Text section »
— Start —

He was echoing—without quoting—the German-American political thinker Hannah Arendt (1906–1975), who argued that “power springs up between people when they act together and disappears as soon as they disperse.”

Gulume’s point lands the same way: Jinja’s MPs-elect, Mayor-elect, division mayors-elect and councilors-elect will only move services if they keep acting together inside the room, not outside it.

The MPs-elect Hon Dr Timothy Lusala Batuwa (South West), Hon Paul Mwiru (South East) and Hussein Muyonjo aka ‘Swengere’ plus Sarah Lwansasula (Jinja City Woman) were conspicuously absent from the otherwise well-attended meeting, a gap that has left some wondering whether their cooperation will hold once they are sworn in.

The convener Gulume, called the gathering the first of its kind in years and framed it a reset: campaign slogans belong to the trail not the chamber. The common denominator, he said, is service.

The RCC warned the mostly first-time leaders yet to be sworn in towards the last week of May against over-expectation, reminding them that leadership is a calling, not a market and that focus should stay on the wananchi not rewards.

He challenged them to drive poverty out of their own pockets first—run a shop, a garden, something that pays—so their preaching on wealth creation isn’t parody.

It’s counter-productive, he said, for miserable-looking leaders to lecture on markets when they themselves look like case studies

Gulume added that a core duty for the new leaders is to monitor government programmes, the Parish Development Model (PDM), Emyooga, and similar schemes—so city residents actually see a way out of poverty, not just posters.

PDM is Uganda’s latest grassroots push where government cash and extension is routed through the parish, organized in savings/enterprise groups, aiming to move households from subsistence into the money economy via coffee, poultry, craft or trade, among others. It is counted on as the flagship poverty-leap programme the RCC wants councilors to promote and monitor.

Emyooga runs alongside PDM-presidential initiative for specialized groups like artisans, welders, boda-boda, women’s enterprises among others.

He pressed each member to keep the Local Government Act at hand as ‘your political/leadership bible or Quran’ to stay on the lawful side of whatever decisions they make.

The Local Governments Act (Cap 243) is Uganda’s decentralization statute. Key amendments include the 2017 Act-adding speakers/deputy speakers for lower councils, tightening removal procedures and 2020 instruments updating schedules.

The law spells out councils’ political/legislative powers, duties of chairpersons, budgets, bylaws/ordinances and fiscal splits of local revenue.

Gulume’s advice tracks its core-follow the Act’s procedures, keep politics subordinates to service and use bylaws or ordinances, not slogans as your guide.

Some of the veteran councilors like Mzee John Muwema, Sozi Juma, Maria Kasasa, and Mama Joy Balyeku, among others have welcomed the move calling it a good gesture that will help the new leaders to steer the council to the right path.

— End —

Task material »
— Start —

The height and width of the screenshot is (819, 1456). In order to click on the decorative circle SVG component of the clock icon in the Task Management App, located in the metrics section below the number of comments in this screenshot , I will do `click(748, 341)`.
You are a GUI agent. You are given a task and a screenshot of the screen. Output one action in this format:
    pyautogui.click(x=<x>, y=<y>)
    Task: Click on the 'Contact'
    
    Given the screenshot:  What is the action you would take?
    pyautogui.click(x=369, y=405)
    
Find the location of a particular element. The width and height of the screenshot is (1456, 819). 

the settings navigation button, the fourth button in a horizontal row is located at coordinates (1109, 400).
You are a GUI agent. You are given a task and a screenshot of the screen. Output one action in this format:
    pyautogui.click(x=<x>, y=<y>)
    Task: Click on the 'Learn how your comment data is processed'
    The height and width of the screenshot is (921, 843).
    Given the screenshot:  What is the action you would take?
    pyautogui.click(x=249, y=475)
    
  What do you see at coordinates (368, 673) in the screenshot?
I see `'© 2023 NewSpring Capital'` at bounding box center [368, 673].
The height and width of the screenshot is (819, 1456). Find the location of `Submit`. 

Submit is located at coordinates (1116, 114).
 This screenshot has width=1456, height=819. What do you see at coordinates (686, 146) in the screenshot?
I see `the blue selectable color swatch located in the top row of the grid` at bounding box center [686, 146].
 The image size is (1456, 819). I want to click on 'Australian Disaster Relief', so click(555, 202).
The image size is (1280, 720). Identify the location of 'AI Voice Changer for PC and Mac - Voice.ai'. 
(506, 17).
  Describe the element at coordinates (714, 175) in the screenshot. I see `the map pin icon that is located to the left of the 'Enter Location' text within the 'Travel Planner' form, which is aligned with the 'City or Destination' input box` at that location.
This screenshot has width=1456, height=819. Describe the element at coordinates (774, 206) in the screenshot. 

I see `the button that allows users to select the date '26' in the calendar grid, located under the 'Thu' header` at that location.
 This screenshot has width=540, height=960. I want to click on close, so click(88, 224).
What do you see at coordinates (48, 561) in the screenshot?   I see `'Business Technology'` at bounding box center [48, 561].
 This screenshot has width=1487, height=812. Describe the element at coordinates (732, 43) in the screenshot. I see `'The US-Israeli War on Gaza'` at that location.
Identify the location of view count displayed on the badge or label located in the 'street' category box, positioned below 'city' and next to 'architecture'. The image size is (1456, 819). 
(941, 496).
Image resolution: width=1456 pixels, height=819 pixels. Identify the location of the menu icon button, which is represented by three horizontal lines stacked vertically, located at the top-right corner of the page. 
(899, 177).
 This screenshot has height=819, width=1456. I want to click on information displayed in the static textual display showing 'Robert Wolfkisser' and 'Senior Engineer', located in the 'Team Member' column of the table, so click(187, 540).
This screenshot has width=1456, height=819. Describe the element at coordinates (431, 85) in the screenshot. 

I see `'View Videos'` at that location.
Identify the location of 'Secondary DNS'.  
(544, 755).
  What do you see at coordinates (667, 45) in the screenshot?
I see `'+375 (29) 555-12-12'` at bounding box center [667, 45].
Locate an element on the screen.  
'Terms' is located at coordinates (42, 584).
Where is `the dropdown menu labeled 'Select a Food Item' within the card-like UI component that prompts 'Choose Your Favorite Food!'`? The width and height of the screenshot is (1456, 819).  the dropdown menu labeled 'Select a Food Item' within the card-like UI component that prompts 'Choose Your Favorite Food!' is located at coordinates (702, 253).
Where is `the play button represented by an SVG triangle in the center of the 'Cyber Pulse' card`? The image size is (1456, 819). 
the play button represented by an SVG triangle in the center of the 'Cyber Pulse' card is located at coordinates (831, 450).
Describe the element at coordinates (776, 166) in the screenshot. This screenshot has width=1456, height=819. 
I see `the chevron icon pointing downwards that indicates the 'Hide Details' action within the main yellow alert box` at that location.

— End —

Your tasks »
• A. Extract a portion of the article about Jinja's leaders-elect word for word, starting at the words "The law spells" and ending after the words "the right path.".
• B. Please copy the lines of the records verbatim, from the line that contains "85) in the screenshot." through the last line of the records, including both.
The article about Jinja's leaders-elect and the records have nothing to do with each other.

Answers per task »
• A.
The law spells out councils’ political/legislative powers, duties of chairpersons, budgets, bylaws/ordinances and fiscal splits of local revenue.

Gulume’s advice tracks its core-follow the Act’s procedures, keep politics subordinates to service and use bylaws or ordinances, not slogans as your guide.

Some of the veteran councilors like Mzee John Muwema, Sozi Juma, Maria Kasasa, and Mama Joy Balyeku, among others have welcomed the move calling it a good gesture that will help the new leaders to steer the council to the right path.

• B.
This screenshot has width=1456, height=819. Describe the element at coordinates (431, 85) in the screenshot. 

I see `'View Videos'` at that location.
Identify the location of 'Secondary DNS'.  
(544, 755).
  What do you see at coordinates (667, 45) in the screenshot?
I see `'+375 (29) 555-12-12'` at bounding box center [667, 45].
Locate an element on the screen.  
'Terms' is located at coordinates (42, 584).
Where is `the dropdown menu labeled 'Select a Food Item' within the card-like UI component that prompts 'Choose Your Favorite Food!'`? The width and height of the screenshot is (1456, 819).  the dropdown menu labeled 'Select a Food Item' within the card-like UI component that prompts 'Choose Your Favorite Food!' is located at coordinates (702, 253).
Where is `the play button represented by an SVG triangle in the center of the 'Cyber Pulse' card`? The image size is (1456, 819). 
the play button represented by an SVG triangle in the center of the 'Cyber Pulse' card is located at coordinates (831, 450).
Describe the element at coordinates (776, 166) in the screenshot. This screenshot has width=1456, height=819. 
I see `the chevron icon pointing downwards that indicates the 'Hide Details' action within the main yellow alert box` at that location.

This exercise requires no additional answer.